With the evolution of technology, there has come a revolution in the finance market. The transactions once controlled by centralized authorities such as banks are now going decentralized. We know the concept is relatively new, so here we are with the guide on what are Defi and Defi Derivatives.
DeFi offers faster transactions, secure payment options, and eliminates transaction fees. Not only this, but the DeFi derivatives also provide you with options like hedging and speculating. Now you must be confused about What are DeFi Derivatives and their usage in decentralized finance?
So, we are here with a detailed article that has covered everything related to the topic. So, let’s not waste much of your time talking and start with the post.
What Is DeFi?
DeFi Stands for Decentralized Finance. It is an upcoming finance technology that works on the same principle as cryptos. Yes, you got that correct, the “blockchain technology”.
Blockchain in simple words can be explained as the secured distributed ledgers that provide extra security to the data stored in its block.
The DeFi system or the decentralized finance system removes the centralized authorities such as banks or money institutions. The control is directly shifted into the hands of the users, and hence, the transaction is completed without any delay.
Understanding DeFi could be quite confusing as the term is relatively new. So, let us understand Decentralized finance by comparing it with centralized Finance.
Centralized Finance, on the contrary, is the finance system that has a central authority to control all the transactions being made.
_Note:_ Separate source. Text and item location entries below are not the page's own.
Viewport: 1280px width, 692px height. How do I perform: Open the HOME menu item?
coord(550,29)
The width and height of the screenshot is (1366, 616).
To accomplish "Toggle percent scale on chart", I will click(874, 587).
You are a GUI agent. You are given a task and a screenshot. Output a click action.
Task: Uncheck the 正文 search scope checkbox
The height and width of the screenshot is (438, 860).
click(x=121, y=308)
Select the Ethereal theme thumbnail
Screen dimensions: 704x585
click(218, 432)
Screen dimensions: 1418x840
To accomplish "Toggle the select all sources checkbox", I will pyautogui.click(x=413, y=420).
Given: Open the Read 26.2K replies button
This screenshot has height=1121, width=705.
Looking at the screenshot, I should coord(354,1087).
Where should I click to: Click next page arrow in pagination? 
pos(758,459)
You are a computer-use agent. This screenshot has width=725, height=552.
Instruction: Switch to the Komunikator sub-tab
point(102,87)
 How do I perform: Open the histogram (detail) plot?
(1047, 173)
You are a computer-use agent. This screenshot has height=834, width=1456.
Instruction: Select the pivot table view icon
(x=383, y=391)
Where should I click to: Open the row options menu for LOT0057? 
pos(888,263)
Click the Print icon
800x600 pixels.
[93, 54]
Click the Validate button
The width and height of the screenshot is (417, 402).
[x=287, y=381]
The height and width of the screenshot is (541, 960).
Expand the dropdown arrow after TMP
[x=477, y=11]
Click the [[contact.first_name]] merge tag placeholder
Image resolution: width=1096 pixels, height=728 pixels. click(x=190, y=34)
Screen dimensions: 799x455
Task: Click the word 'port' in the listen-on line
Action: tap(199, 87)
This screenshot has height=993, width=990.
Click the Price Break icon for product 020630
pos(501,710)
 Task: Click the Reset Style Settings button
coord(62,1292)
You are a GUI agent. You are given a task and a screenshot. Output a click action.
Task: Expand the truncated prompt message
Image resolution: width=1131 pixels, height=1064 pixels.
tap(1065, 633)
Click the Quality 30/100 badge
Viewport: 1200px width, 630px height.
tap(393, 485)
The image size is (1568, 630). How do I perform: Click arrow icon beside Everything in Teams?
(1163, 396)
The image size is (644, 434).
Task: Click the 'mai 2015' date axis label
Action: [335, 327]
The most prominent example of centralized authority is the Banks.
Centralized Finance works like this: You purchased an item using credit. The merchant will send the charge to your acquiring bank, and the bank will send the details to the Credit card company. The Credit card company will clear the charges and seek payment from your bank.
The whole process forms a chain, and every next step depends on the previous step’s approval. Each entity involved in the transaction receives money as the service charge.
So, you can say that if you are using the centralized finance system for business purposes, then you need to pay more than the actual amount as the service charge, plus the process is lengthy and time-consuming.
As we said earlier, the DeFi or Decentralized finance also removes the centralized authority from the transaction process. That means no more monopoly of the banks and the monetary institutions.
The DeFi system removes the intermediaries we came across in the centralized finance system above. It allows people to conduct transactions in peer-to-peer financial networks without including the bank or any central authority.
The DeFi system uses the most advanced hardware technologies, software, connectivity, and security protocol. You only need to have access to the internet and that’s all. The blockchain ledger is available to all, and anywhere you can access it and make transactions.
The blockchain database is accessible to all, and this is the feature that makes it one of the most secure technologies for financial transactions.
We know you must be having several queries running in your head right now. All of them will be cleared after you understand how the DeFi system works.
How Does DeFi Work
To understand the working of Decentralized finance, you need to know the underlying principle on which the whole mechanism works. The blockchain can be called a public ledger that can be accessed using dApps. These dApps are run on the blockchain and handle transactions.
There is a reason why this transaction network is called a blockchain. Because the transactions are stored in the form of a block, both the users and the receiver initiate the transaction on the block. After the other user verifies the transaction, the block is closed.
Not only is the block closed but it is also encrypted. The next block created will have the information about the previously closed block. So, it becomes difficult to alter the transaction record.
Every new block has information about the previous block, and a chain is created.
One of the most important features of Decentralized Finance is the DeFi Derivatives. A derivative is something that could be found in Centralized finance as well.
In the traditional finance system, a derivate is a contract that derives its value from the performance of an underlying entity. This entity could be an asset, interest rate, commodity, another derivative, or index.
Just like the derivatives in Centralized finance, we have the DeFi derivatives. These are used for leveraging crypto blockchains. The best thing about the DeFi Derivative is that it does not have any middleman involved in it. Generally, the bank plays the middle person in centralized finance.
Just like the traditional finance methods, there are two use cases of DeFi derivatives these are
If you are looking for the best DeFi derivative projects in the crypto sphere, we are here with a few names.
- Horizon Protocol
- Horizon Genesis
- Horizon Exchange
We hope that our guide on DeFi and DeFi Derivatives has cleared all your doubts. There is no doubt that the decentralized finance approach using blockchain technology is far better than the traditional banking methods that are being followed. What are your views on this? Do tell us in the comments section below. Also, if you have any doubts or queries in your head, feel free to ask us in the comments section below. We will reply to you as soon as possible.